• _What to do_
Copy, from the material below, each line where "computer" shows up.

• _Available data_
=== Begin Enclosure ===

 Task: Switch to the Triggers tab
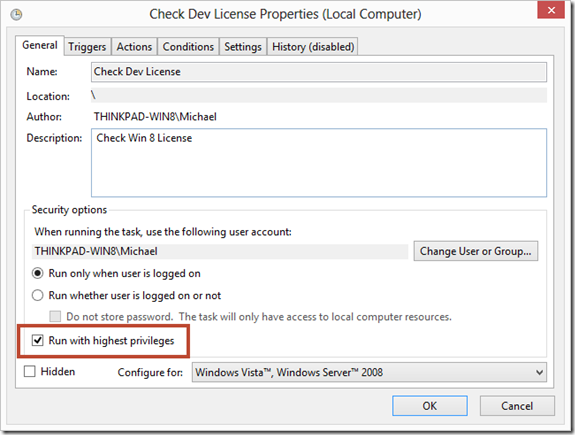[87, 47]
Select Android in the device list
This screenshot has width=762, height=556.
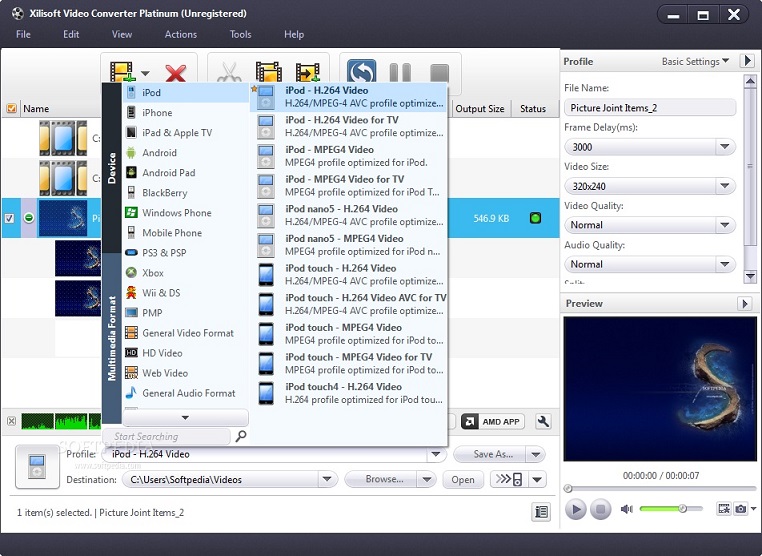coord(159,153)
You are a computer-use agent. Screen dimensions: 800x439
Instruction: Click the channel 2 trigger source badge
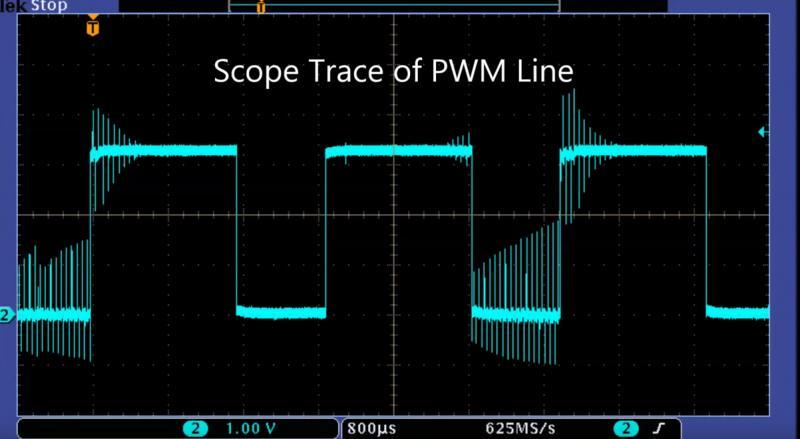click(x=627, y=428)
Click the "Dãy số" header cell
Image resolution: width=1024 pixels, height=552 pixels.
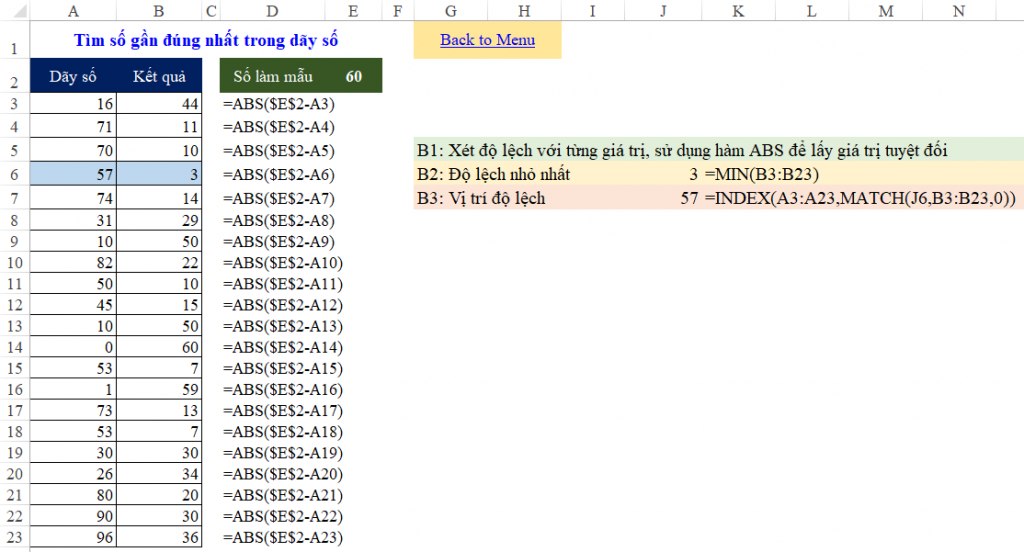73,77
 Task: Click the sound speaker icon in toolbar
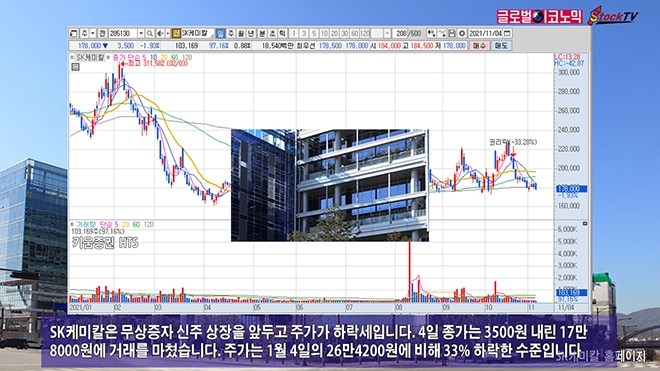pyautogui.click(x=160, y=33)
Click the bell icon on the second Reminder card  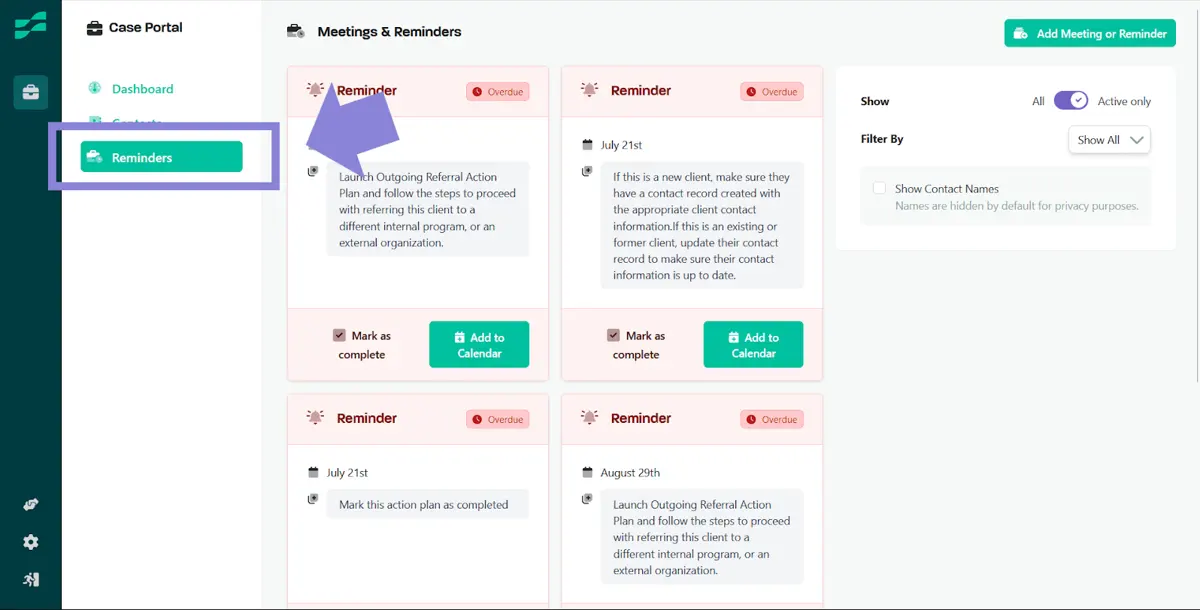pos(589,90)
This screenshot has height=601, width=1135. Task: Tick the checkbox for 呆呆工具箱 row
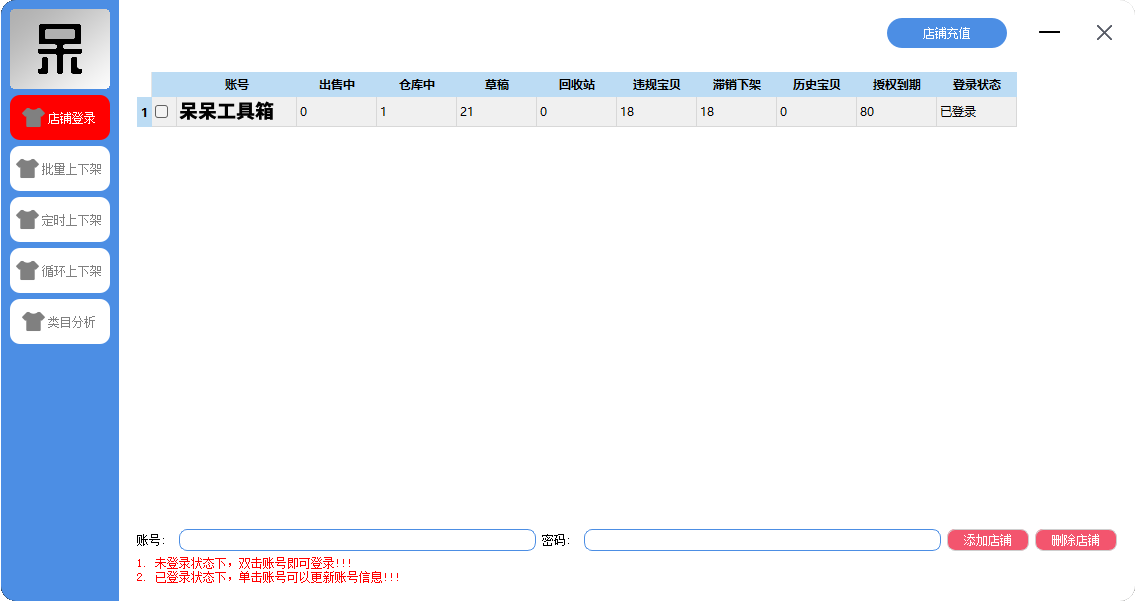click(x=162, y=112)
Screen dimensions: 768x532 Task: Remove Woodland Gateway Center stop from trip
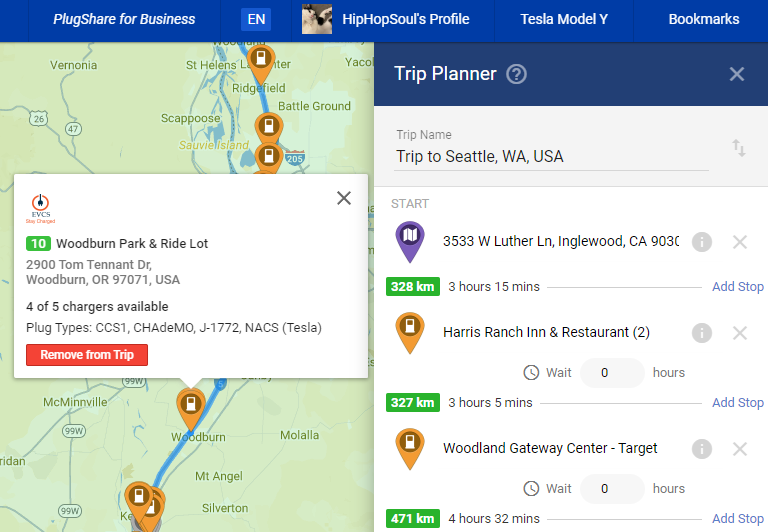(x=740, y=449)
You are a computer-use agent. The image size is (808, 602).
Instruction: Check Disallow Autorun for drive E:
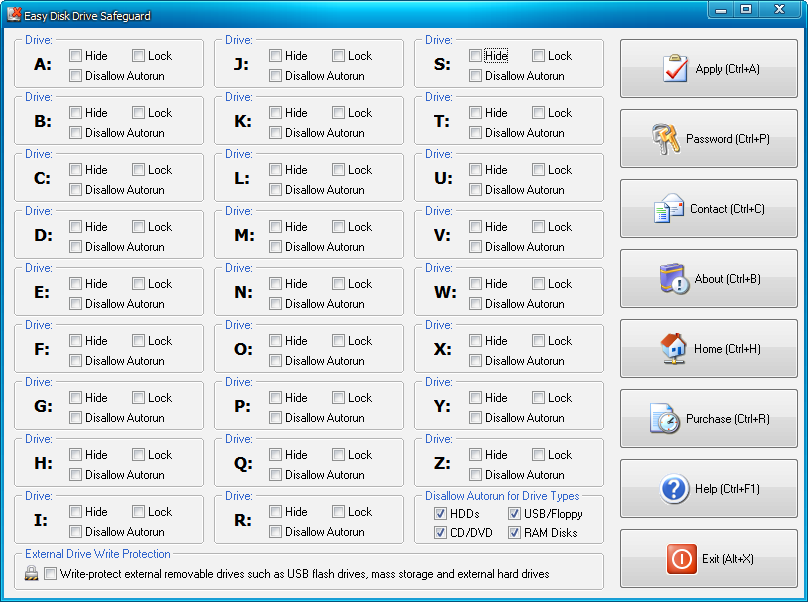(x=76, y=303)
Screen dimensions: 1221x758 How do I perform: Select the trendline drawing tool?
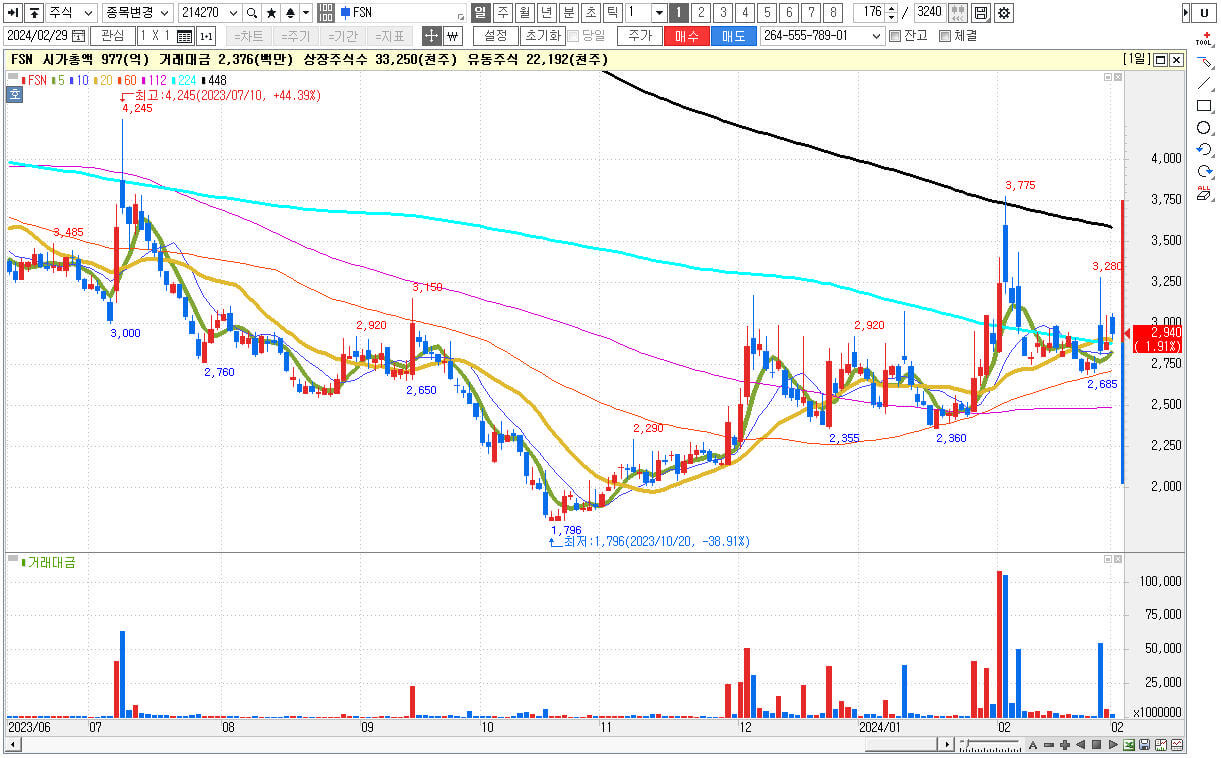point(1203,82)
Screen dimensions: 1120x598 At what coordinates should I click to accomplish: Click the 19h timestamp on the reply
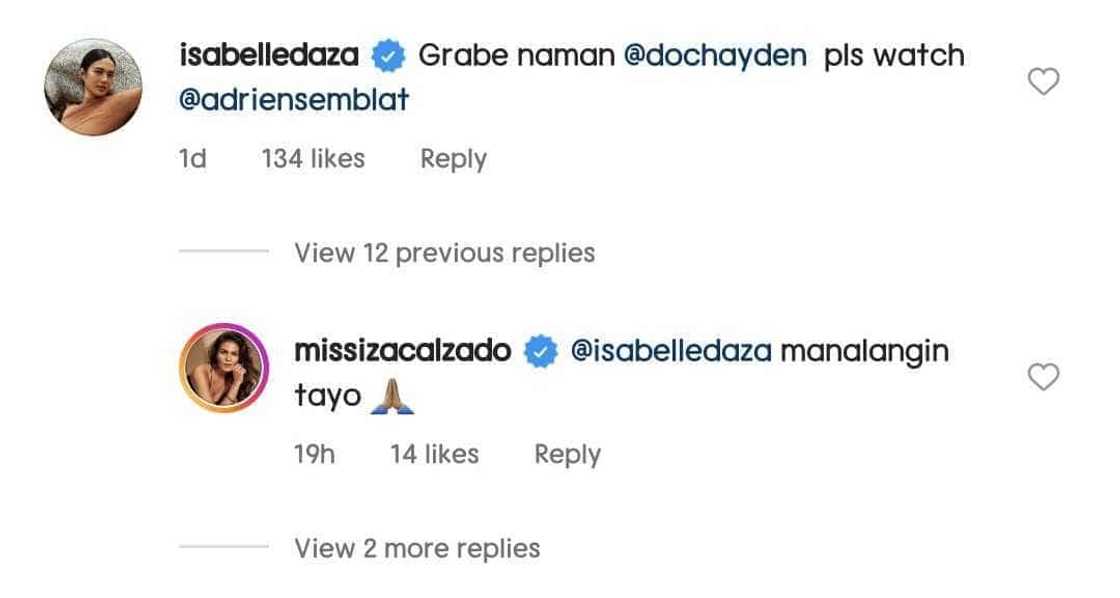[314, 454]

=== End Enclosure ===

• _Response for this exercise_
You are a computer-use agent. Screen dimensions: 800x439
You are a computer-use agent. The image size is (808, 602).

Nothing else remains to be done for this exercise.